▸ TASK DESCRIPTION
Your answer should be the lines from the one containing "[Inmobiliaria BestMaresme en" through the final line below, copied exactly.
(DATA PROVIDED Opens)
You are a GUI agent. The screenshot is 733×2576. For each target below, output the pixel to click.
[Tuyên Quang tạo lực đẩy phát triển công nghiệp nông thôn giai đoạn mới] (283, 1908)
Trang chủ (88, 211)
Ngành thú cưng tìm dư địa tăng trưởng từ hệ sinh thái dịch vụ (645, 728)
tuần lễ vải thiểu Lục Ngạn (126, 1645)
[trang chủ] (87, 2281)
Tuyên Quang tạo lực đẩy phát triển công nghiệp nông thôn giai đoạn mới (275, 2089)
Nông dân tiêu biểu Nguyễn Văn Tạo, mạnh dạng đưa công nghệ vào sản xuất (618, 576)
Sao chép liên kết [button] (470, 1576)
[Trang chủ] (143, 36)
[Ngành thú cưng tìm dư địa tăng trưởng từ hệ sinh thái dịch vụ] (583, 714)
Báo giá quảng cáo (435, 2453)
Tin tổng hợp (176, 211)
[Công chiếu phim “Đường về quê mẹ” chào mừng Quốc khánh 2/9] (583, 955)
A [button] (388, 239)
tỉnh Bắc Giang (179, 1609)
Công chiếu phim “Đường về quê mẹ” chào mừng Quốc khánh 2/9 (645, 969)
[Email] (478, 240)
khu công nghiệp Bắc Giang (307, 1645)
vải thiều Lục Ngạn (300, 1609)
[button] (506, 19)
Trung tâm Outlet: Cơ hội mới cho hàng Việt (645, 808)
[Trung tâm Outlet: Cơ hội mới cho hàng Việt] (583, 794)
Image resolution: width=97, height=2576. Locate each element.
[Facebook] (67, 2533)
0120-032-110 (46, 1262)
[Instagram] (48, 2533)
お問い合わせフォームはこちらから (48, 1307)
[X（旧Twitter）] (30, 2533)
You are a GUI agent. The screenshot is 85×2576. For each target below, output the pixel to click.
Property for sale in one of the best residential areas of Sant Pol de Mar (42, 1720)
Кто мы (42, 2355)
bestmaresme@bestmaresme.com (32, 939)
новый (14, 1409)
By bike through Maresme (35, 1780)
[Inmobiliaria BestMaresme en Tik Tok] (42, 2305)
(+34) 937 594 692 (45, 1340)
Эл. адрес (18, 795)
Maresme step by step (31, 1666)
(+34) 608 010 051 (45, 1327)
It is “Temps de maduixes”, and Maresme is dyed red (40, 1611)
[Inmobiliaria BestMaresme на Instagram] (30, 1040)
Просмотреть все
(DATA PROVIDED Closes)
▸ RESULT FOR THIS TASK
[Inmobiliaria BestMaresme en Tik Tok] (42, 2305)
(+34) 937 594 692 (45, 1340)
Эл. адрес (18, 795)
Maresme step by step (31, 1666)
(+34) 608 010 051 (45, 1327)
It is “Temps de maduixes”, and Maresme is dyed red (40, 1611)
[Inmobiliaria BestMaresme на Instagram] (30, 1040)
Просмотреть все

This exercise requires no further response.